Papà was encouraging these visits, because he was certain that Sandro was interested in one of us, although neither of us was certain whom he was courting. Already, Sandro had offered to help Vito with contacts, so that he could open his heating and air conditioning business.
Sandro was only one of a number of suitors we discovered daily, loitering outside our casello, waiting for us. Clarissa, who at fifteen was so beautiful she was called La Madonnina, happily flirted with all of them. While I kept my eyes fixed on
my embroidery, she laughed with all her white teeth showing. She had almond eyes, smooth olive skin, and hair thick and wavy to her waist. Already, she was a star in Locorotondo, where she sang solo in the church choir, and gave concerts at weddings and baptisms. I was pretty too, delicate, petite, perfectly proportioned. Men were drawn to me.

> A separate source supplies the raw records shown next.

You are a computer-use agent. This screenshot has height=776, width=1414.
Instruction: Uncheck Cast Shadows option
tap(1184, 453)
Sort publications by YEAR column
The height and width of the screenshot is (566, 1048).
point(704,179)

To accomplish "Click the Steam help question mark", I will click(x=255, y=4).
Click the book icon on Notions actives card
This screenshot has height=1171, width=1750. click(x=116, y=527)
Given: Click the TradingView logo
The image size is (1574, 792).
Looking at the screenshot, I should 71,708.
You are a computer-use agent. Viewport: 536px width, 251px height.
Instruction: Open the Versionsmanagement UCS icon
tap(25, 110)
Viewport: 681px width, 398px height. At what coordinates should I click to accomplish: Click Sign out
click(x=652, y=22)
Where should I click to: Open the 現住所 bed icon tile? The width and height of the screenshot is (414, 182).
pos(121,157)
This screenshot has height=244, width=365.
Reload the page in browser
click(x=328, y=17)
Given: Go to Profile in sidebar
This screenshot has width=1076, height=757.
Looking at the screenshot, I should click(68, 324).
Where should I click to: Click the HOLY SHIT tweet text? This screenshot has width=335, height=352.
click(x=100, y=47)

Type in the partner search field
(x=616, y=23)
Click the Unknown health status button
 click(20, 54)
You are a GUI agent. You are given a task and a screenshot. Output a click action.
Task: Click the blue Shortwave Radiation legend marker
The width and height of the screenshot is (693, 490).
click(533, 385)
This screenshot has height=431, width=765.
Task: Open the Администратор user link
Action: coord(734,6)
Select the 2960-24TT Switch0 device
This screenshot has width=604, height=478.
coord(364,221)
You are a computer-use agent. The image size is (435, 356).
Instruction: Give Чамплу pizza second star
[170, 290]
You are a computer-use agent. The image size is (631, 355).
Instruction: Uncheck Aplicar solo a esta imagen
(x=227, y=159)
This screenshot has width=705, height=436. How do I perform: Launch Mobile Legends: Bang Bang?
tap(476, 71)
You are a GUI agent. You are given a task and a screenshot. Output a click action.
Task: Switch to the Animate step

One of these was Cesare, the son of one of the railway engineers, whom we had met at the station in Bari some months earlier. I remember him so clearly, because I was attracted to his lean body, to his tanned forearms and to the long fingers of his hands which implied an artistic disposition. Already I was imagining myself in love, married, imagining a silly romantic life of embraces and kisses, forgetting the example that Mamma had been, bearing babies for the past nineteen years. Of course, around him, I was careful not to be “too familiar,” as Mamma had taught me. But in the privacy of our loft, I confessed my interest to Clarissa. Within days, she had taken him from me, not because she wanted him, but simply because I was interested in him. The following Sunday at church, Clarissa and Cesare sat together, and everyone knew they were intended. I thought, he’ll be very disappointed and upset with her when she leaves him, which was inevitable, because Clarissa tired of one young man as soon as a better one came along, and this is exactly what happened a couple of months later when Sandro began to hover around our casello in the evenings.
The day after their breakup, Cesare had waited for my train at the station. I nodded briefly and walked past him, but he grasped my arm.
“Please, Piera,” he said. “Let me explain. It was all a great mistake.”
I shook his hand off my arm. “Do not be disrespectful of my sister,” I said.
He followed. “Wait. I must tell you,” he began, and his voice filled with emotion, weakening my resolve. I stopped and waited for him to continue, if only to hear what had happened between him and Clarissa.
“You know it’s you I came to visit. It was you all the time, only you never even looked at me.” He paused, but I did not respond. “I don’t know what happened. Clarissa… she was always smiling and happy to see me, and…” He waved his hand, as if this would explain everything.
I turned and resumed walking.
“Piera, it all happened so quickly, almost by mistake…we were travelling from Bari together, and… so… Wait!”
I had continued to walk away. I wanted nothing to do with him, a man so easily manipulated. And how could my own sister do this to me? But this is how she was. We were only two years apart, yet we could have come from separate centuries. Whereas I was always proud, Clarissa thrilled in shocking and mortifying everyone in the family with her antics. She pushed the limits of everything, not caring about customs or traditions, about codes and modes of behaviour that she believed were pointless and outdated. Mamma excused her everything because Clarissa was born in January, and so was destined to be choleric, but likeable. She was to have a strong constitution, a tenacious will and a long life — although not always a happy one.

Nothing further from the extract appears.